## Work request
Rewrite the records below with "coordinate pair" swapped for "point" and every other part left the same.

## Listed entries
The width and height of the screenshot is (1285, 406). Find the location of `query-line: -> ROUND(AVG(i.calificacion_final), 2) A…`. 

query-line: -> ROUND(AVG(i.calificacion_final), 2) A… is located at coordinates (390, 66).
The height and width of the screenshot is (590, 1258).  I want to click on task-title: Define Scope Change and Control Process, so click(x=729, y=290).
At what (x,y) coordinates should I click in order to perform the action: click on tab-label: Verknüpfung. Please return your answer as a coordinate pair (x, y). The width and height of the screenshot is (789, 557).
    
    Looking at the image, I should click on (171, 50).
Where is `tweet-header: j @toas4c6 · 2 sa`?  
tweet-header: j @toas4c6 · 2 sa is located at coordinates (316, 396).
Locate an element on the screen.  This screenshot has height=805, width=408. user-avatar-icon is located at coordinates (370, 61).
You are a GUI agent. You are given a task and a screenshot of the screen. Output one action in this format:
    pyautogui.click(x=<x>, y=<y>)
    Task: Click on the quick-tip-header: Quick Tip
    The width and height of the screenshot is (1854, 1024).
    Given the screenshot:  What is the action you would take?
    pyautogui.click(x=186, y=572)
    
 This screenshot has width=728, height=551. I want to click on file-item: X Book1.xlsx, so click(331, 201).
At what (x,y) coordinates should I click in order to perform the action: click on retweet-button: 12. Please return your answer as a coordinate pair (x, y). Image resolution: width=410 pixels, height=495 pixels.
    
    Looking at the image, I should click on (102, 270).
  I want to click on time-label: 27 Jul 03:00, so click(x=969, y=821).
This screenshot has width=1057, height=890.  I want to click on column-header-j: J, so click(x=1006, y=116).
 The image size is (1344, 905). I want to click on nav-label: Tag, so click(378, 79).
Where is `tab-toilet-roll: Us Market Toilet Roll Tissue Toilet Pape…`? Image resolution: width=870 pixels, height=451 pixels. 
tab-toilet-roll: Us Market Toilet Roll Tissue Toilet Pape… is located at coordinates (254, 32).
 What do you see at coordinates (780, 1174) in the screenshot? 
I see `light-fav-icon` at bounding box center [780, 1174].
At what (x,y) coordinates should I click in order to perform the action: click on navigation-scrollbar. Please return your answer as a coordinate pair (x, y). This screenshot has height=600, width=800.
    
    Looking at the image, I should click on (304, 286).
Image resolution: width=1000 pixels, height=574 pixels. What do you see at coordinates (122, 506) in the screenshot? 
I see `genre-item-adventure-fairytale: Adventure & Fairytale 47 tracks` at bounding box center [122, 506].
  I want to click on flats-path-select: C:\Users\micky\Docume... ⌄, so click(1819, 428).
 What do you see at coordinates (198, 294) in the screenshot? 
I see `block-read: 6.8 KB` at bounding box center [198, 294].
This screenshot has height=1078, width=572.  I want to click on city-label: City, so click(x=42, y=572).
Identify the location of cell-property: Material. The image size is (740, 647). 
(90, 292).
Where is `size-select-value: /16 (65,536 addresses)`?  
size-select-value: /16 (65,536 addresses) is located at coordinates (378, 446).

## Response area
The width and height of the screenshot is (1285, 406). Find the location of `query-line: -> ROUND(AVG(i.calificacion_final), 2) A…`. 

query-line: -> ROUND(AVG(i.calificacion_final), 2) A… is located at coordinates (390, 66).
The height and width of the screenshot is (590, 1258).  I want to click on task-title: Define Scope Change and Control Process, so click(x=729, y=290).
At what (x,y) coordinates should I click in order to perform the action: click on tab-label: Verknüpfung. Please return your answer as a point (x, y). The width and height of the screenshot is (789, 557).
    
    Looking at the image, I should click on (171, 50).
Where is `tweet-header: j @toas4c6 · 2 sa`?  
tweet-header: j @toas4c6 · 2 sa is located at coordinates (316, 396).
Locate an element on the screen.  This screenshot has height=805, width=408. user-avatar-icon is located at coordinates (370, 61).
You are a GUI agent. You are given a task and a screenshot of the screen. Output one action in this format:
    pyautogui.click(x=<x>, y=<y>)
    Task: Click on the quick-tip-header: Quick Tip
    The width and height of the screenshot is (1854, 1024).
    Given the screenshot:  What is the action you would take?
    pyautogui.click(x=186, y=572)
    
 This screenshot has width=728, height=551. I want to click on file-item: X Book1.xlsx, so click(331, 201).
At what (x,y) coordinates should I click in order to perform the action: click on retweet-button: 12. Please return your answer as a point (x, y). Image resolution: width=410 pixels, height=495 pixels.
    
    Looking at the image, I should click on (102, 270).
  I want to click on time-label: 27 Jul 03:00, so click(x=969, y=821).
This screenshot has width=1057, height=890.  I want to click on column-header-j: J, so click(x=1006, y=116).
 The image size is (1344, 905). I want to click on nav-label: Tag, so click(378, 79).
Where is `tab-toilet-roll: Us Market Toilet Roll Tissue Toilet Pape…`? Image resolution: width=870 pixels, height=451 pixels. 
tab-toilet-roll: Us Market Toilet Roll Tissue Toilet Pape… is located at coordinates (254, 32).
 What do you see at coordinates (780, 1174) in the screenshot? 
I see `light-fav-icon` at bounding box center [780, 1174].
At what (x,y) coordinates should I click in order to perform the action: click on navigation-scrollbar. Please return your answer as a point (x, y). This screenshot has height=600, width=800.
    
    Looking at the image, I should click on (304, 286).
Image resolution: width=1000 pixels, height=574 pixels. What do you see at coordinates (122, 506) in the screenshot? 
I see `genre-item-adventure-fairytale: Adventure & Fairytale 47 tracks` at bounding box center [122, 506].
  I want to click on flats-path-select: C:\Users\micky\Docume... ⌄, so click(1819, 428).
 What do you see at coordinates (198, 294) in the screenshot? 
I see `block-read: 6.8 KB` at bounding box center [198, 294].
This screenshot has height=1078, width=572.  I want to click on city-label: City, so click(x=42, y=572).
Identify the location of cell-property: Material. The image size is (740, 647). 
(90, 292).
Where is `size-select-value: /16 (65,536 addresses)`?  
size-select-value: /16 (65,536 addresses) is located at coordinates (378, 446).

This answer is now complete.